I never used to think of myself as a horror fan. In fact when people used to ask me if I read Horror I would say "Only H.P. Lovecraft and the occasional Stephen King book." And for many years that was true. My problem with the genre back then was that I considered it to be a negative genre in that most of the time most or all of the protagonists died. Even in Lovecraft, who interested me more for his cosmic visions than his creepy crawlies, the stories usually ended with the protagonist killed by some gibbering slavering thing. That's just not the way my mind works. Not the sort of thing I write. Like Jim Kirk, I don't believe in a no win scenario.
But over time I found that I could sort of see why horror is written that way and that it works with a completely different set of emotions and symbols that other forms of fiction, and part of the structure requires that everybody or most everybody dies. Because at its deepest darkest heart, horror is about death. In Stephen King's non fiction book Danse Macabre King puts forth the theory that the horror tale is a sort of rehearsal for death. A way of walking up to the grim reaper and shaking hands but still being able to back away. I'm not entirely in agreement, but I think their are definite elements of that in horror fiction. Other genres deal in death. Mystery, suspense, even fantasy. But none of them smack you right in the face with it the way that a well told horror story does. (And truthfully many 'mystery novels' come closer to horror than whodunit. I'm thinking of serial killer books in particular, where it's all about lingering over death and suffering.)
Anyway, looking over my reading for the last couple of years I find a large amount of horror fiction has crept in. There are a couple of reasons for that I think. One was my growing conviction that the best sword & sorcery stories are horror stories at the center. Robert E. Howard, who could write a mean horror tale when he wanted, set his heroes against the same sorts of dark menaces that appeared in his 'straight' horror tales. And yes, in many Conan and particularly Solomon Kane stories everybody or almost everybody dies. Being series characters Kane or Conan or Kull manage to escape at the end but often everyone else meets a gibbering slavering end just as surely as if they were in a Lovecraft tale. There are other connections between the S&S and horror genres. When Karl Edward Wagner wasn't turning out tales of his immortal warrior Kane, he was writing and editing mountains of horror fiction and he once noted that the Kane stories were really horror stories with just enough swordplay and action dropped in. Reading Ramsey Campbell's S&S tales of Ryre led me to reading his horror stories and novels. Reading a single story by F. Paul Wilson in a collection of S&S stories led me to reading Wilson's horror novels. Many connections as you see.
The second reason comes from my study of the Gothic novels of the 1700-1800s.
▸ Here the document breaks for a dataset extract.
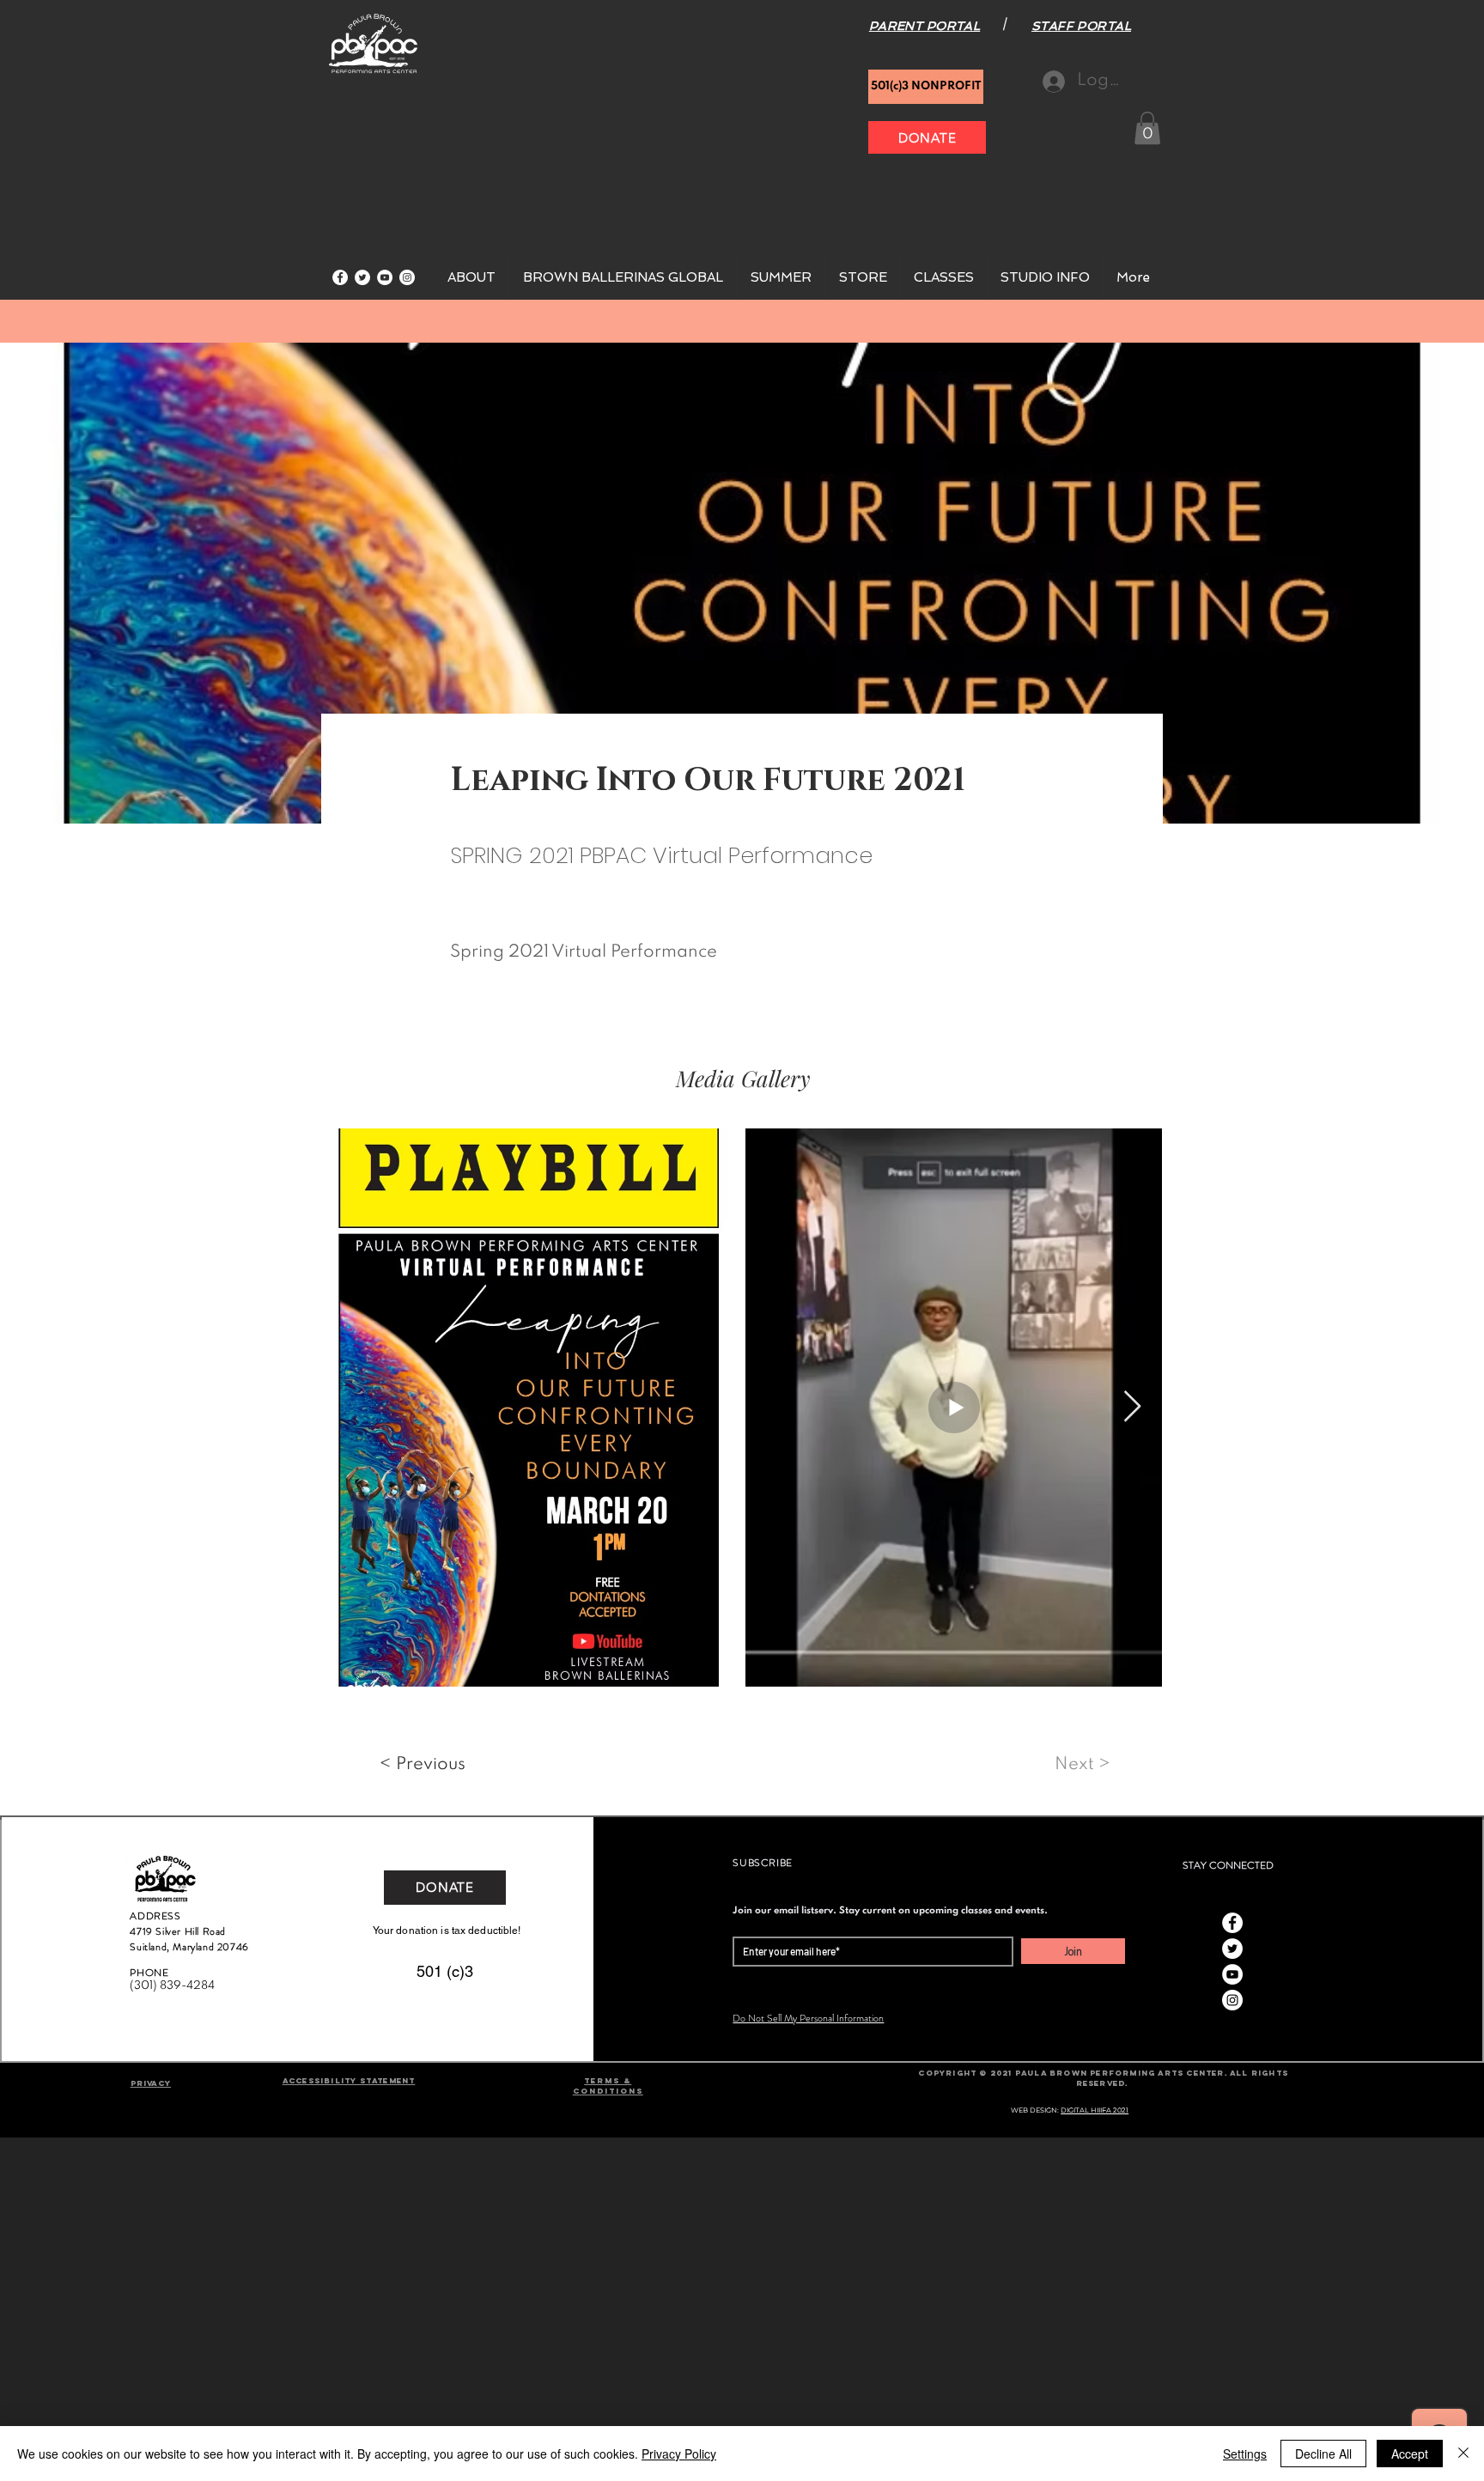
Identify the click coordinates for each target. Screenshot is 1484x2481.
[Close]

Reading about The Mysteries of Udolpho or The Monk often led me to other Gothic tales and to discovering authors with whom I wasn't familiar and that led to reading more stories of horror. H.P. Lovecraft's Book of Horror, which I reviewed a few posts earlier has a good cross sampling of the authors I discovered or re-discovered.
So now when people ask me if I read horror fiction I say yes. I'm still pretty particular about what I read, but I've definitely become a fan of the genre. Don't look for me to write any pure horror anytime soon though. I still don't believe in a no win scenario.

1 comment:

Dark Worlds Club said...

I've always felt that sword & Sorcery is one part Fantasy and one part horror. A great example is "The Slithering Shadow" by Robert E. Howard. People lying around stoned out of their minds waiting for a slimy critter to come and eat them. That's horror. The fact that Conan kills it in a great fight scene pulls it back from being completely horror, thus S&S. This was HPL's influence over REH.